┌─ Pasaje de lectura

6. El tercer método para asistir
con fruto al santo sacrificio de la Misa tiene la preferencia sobre los
anteriores. No exige lectura de un gran número de oraciones vocales como el
primero, ni requiere un espíritu contemplativo como se necesita para seguir el
segundo. Sin embargo, si bien se considera, es el más conforme al espíritu de
la Iglesia, cuyos deseos son que los fieles estén unidos a los sentimientos del
sacerdote. Éste debe ofrecer el Sacrificio por los cuatro fines indicados en la
instrucción precedente (n° 8), por cuanto éste es el medio más eficaz de
cumplir con las cuatro obligaciones que tenemos contraídas con Dios. Por
consiguiente, y puesto que cuando asistes a la Misa desempeñas en cierta manera
las funciones de sacerdote, debes dedicarte del mejor modo posible a la
consideración de los cuatro fines indicados, lo cual te será muy fácil por
medio de los cuatro ofrecimientos que voy a presentarte.
He aquí el método reducido a la práctica.
Toma este pequeño libro hasta aprender de memoria estos ofrecimientos, o a lo
menos hasta penetrarte bien de su sentido, pues no se necesita sujetarse a las
palabras. Luego que comience la Misa y cuando el sacerdote, humillándose en
las gradas del altar, rece el Confiteor, haz un breve examen de tus
pecados, excítate a un acto de verdadera contrición, pidiendo humildemente al
Señor que te perdone, e implora los auxilios del Espíritu Santo y la protección
de la Virgen Santísima para oír la Misa con todo el respeto y devoción
posible. En seguida, y para cumplir sucesivamente con las cuatro importantísimas
obligaciones de que te he hablado, divide la Misa en cuatro partes, lo que
podrás hacer del modo siguiente:
7. En la primera parte, desde el principio
hasta el Evangelio, satisfarás la primera deuda, que consiste en adorar y
alabar la majestad de Dios, que es infinitamente digna de honores y alabanzas.

└─
┌─ Líneas proporcionadas

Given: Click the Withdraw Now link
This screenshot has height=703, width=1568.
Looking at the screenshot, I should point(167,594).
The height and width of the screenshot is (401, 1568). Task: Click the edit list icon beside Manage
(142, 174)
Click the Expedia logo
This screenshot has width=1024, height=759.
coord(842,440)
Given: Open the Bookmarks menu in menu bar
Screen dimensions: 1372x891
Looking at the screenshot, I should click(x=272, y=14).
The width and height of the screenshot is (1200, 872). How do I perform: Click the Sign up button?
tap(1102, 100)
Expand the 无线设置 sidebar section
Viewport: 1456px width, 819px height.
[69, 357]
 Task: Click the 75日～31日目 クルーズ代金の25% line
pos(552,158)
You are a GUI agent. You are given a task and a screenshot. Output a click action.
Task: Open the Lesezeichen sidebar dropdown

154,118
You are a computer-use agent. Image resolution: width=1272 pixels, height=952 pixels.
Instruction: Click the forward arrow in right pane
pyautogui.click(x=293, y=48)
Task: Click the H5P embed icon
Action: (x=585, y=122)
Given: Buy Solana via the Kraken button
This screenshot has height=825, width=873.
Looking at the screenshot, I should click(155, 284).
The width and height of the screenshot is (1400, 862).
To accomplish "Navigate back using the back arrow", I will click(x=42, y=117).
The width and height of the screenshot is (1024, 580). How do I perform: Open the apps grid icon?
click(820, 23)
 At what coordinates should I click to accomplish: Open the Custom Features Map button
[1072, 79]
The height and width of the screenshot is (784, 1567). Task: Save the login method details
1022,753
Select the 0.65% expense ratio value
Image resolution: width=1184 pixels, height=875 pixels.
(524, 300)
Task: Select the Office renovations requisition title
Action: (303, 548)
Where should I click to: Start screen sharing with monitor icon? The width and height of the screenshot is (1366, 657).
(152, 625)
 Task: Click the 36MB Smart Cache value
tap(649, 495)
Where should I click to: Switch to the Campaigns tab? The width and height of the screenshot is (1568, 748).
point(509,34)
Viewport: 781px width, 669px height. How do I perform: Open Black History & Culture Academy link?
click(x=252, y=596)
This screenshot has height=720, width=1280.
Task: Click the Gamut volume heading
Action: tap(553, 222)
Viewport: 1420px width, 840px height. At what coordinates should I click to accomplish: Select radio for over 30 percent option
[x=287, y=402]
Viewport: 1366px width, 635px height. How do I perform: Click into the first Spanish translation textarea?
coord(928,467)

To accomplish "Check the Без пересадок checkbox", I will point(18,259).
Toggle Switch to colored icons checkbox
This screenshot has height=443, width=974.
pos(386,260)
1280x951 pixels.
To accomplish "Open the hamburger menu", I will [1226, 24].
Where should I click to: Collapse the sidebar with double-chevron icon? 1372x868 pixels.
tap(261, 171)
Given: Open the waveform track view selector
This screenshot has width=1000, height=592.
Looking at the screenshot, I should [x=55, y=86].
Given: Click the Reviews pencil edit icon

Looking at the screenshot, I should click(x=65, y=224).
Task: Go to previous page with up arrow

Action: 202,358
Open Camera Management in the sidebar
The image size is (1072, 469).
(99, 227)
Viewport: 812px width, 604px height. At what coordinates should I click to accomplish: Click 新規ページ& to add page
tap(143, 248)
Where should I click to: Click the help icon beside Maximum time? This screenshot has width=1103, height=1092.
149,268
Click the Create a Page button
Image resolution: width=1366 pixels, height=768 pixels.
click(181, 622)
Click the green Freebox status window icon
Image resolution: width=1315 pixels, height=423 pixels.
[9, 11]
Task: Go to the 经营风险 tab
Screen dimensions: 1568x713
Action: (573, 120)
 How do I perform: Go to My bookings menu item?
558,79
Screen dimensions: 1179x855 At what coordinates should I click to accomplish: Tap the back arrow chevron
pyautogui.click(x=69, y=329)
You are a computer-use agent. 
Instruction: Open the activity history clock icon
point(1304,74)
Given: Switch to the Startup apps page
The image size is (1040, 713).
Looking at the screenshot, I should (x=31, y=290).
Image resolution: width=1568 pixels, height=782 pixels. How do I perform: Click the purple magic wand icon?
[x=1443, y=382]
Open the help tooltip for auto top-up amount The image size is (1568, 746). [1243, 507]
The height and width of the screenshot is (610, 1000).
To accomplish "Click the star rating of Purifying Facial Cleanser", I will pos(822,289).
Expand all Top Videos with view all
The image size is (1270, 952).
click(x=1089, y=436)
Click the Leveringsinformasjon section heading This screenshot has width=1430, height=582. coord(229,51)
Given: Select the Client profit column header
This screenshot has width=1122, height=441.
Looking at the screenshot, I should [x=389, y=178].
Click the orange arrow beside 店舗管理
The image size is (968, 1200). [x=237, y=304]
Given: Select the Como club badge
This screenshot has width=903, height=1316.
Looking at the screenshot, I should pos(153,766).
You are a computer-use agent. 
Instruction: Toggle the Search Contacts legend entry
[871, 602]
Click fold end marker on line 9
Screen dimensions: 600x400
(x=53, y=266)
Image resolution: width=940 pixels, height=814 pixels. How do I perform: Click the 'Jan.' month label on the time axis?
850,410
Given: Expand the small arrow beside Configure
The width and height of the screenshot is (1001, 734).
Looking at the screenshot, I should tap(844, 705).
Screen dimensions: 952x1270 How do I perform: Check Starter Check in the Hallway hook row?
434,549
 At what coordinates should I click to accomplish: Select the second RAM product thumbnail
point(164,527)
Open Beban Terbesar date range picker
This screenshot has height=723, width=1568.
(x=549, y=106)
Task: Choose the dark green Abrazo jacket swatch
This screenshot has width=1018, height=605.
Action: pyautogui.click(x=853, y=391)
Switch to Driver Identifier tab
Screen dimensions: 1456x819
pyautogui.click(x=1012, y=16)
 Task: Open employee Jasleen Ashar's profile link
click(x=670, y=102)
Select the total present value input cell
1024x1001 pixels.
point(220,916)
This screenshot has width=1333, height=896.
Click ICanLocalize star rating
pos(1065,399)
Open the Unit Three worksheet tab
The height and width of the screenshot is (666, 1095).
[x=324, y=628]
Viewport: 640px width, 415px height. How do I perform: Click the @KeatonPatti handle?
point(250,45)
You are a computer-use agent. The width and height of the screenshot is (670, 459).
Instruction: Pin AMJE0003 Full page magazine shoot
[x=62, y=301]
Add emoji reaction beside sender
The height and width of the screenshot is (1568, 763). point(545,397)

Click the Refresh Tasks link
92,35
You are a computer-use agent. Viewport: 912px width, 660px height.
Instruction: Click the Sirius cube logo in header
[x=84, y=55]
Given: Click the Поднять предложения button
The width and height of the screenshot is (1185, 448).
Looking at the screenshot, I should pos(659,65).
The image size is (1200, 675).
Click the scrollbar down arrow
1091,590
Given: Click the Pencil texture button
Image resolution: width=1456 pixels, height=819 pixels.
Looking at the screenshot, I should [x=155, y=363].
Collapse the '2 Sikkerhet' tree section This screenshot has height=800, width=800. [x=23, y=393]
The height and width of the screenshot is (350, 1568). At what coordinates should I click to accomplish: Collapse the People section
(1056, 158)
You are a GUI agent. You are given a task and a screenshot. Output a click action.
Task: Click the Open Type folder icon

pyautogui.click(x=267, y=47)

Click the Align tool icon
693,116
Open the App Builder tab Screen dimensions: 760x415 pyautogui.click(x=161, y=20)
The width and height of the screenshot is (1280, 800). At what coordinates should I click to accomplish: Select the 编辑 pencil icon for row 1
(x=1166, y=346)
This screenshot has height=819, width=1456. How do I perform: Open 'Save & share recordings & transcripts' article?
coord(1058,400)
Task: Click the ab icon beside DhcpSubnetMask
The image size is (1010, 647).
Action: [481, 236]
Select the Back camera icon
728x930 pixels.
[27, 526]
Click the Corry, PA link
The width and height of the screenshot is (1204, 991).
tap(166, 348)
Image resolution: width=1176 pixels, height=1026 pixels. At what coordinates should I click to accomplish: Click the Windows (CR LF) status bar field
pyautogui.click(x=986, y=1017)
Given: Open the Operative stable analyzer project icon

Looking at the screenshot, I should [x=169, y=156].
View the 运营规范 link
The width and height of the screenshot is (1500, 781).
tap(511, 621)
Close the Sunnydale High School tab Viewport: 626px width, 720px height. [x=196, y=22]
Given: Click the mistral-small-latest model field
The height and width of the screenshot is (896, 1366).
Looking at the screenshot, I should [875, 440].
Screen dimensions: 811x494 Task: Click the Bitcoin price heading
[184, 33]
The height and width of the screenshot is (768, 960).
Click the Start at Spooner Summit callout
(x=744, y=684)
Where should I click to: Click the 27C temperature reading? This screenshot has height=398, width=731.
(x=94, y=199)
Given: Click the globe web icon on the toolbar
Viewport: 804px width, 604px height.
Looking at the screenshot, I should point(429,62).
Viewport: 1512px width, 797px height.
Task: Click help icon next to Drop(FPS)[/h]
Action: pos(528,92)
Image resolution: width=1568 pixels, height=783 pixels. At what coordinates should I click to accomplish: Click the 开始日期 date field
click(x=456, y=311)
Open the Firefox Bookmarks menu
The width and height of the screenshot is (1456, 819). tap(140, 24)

└─

- **Tarea a resolver**
¿Puedes proseguir el texto sobre el método para asistir a la Misa a partir de su última oración?

- **Respuesta final**
Para esto humíllate profundamente con Jesucristo, abísmate en la consideración
de tu nada, confiesa sinceramente que nada eres delante de aquella inmensa
Majestad, y humillado con alma y cuerpo (pues en la Misa debe guardarse la
postura más respetuosa y modesta), dile:
“¡Oh Dios mío! yo os adoro y reconozco por mi
Señor y dueño de mi alma y vida: yo protesto que todo lo que soy y cuanto tengo
lo debo a vuestra infinita bondad. Bien sé que vuestra soberana Majestad merece
un honor y homenajes infinitos; pero yo soy un pobrecillo impotente para pagar
esta inmensa deuda, por tanto os presento las humillaciones y homenajes que
el mismo Jesús os ofrece sobre este altar.
“Yo quiero hacer lo mismo que hace Jesús: yo
me abato con Jesús, y con Jesús me humillo delante de vuestra suprema
Majestad. Yo os adoro con las mismas humillaciones de mi Salvador. Yo me
regocijo y me felicito de que mi Divino Jesús os tribute por mí honores y
homenajes infinitos”.
Aquí cierra el libro, y continúa excitándote
interiormente a iguales actos. Regocíjate de que Dios sea honrado
infinitamente, y en algún intermedio repite una y muchas veces estas palabras:
“Sí, Dios mío, inefable es mi gozo por el
honor infinito que vuestra Divina Majestad recibe 'de este augusto Sacrificio.
Me complazco y alegro cuanto sé y cuanto puedo”.
No te empeñes con afán en repetir a la letra
estas mismas palabras: emplea libremente las que tu piedad te sugiera. Sobre
todo procura conservarte en un profundo recogimiento y muy unido a Dios. ¡Ah!
¡qué bien satisfarás a Dios de esta manera tu primera deuda!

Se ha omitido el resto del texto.